Не следует, однако, думать, чтобы реб Моше унижался до преподавания самым маленьким детям общины первых ступеней великой науки. Это было бы непроизводительной тратой его великих способностей, предназначенных для более высоких целей. Подросткам, переполнявшим его хедер, было от десяти до двенадцати лет, а уже с семи лет их питали святым хлебом науки. В других, низших хедерах их обучали читать по-древнееврейски и преподавали им хумеш (пятикнижие) со многими толкованиями и комментариями. Теперь же, под руководством ребе Моше, они вступали на третью ступень мудрости, которой являлся Талмуд вместе с бесчисленным количеством составляющих его книг, отделов, подотделов, параграфов, спорных пунктов, справок, разъяснений к разъяснениям и комментариев к комментариям.

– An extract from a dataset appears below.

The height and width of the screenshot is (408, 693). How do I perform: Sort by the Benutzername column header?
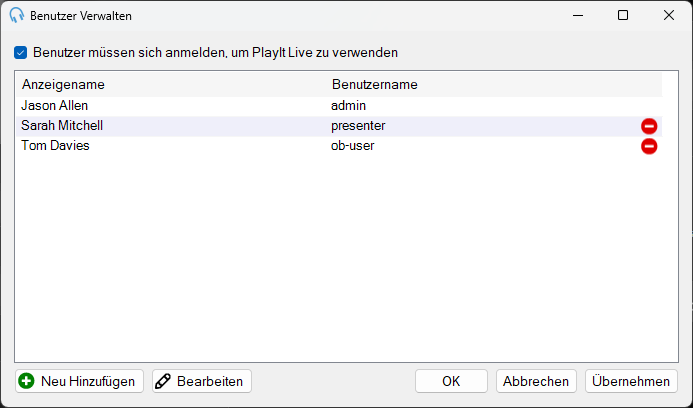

Это было уже, как кажется, достаточно широкое поле для развития ума и памяти этих подростков, бледных, одутловатых, раздраженных или покорно страдающих; но реб Моше в делах религии и обучения не привык довольствоваться малым. Наполняя разум и упражняя память своих учеников, он старался разбудить и их фантазию, вводя ее в волшебную область притч и аллегорий, которыми полна Агада, и даже давая им отведать кое-что из высокой и мистической метафизики Каббалы. Подобные рассказы или чтения составляли род отдыха, блаженство которого должны были глубоко чувствовать души слушающих его детей; однако эти чтения происходили только тогда, когда меламед находился в хорошем и веселом настроении.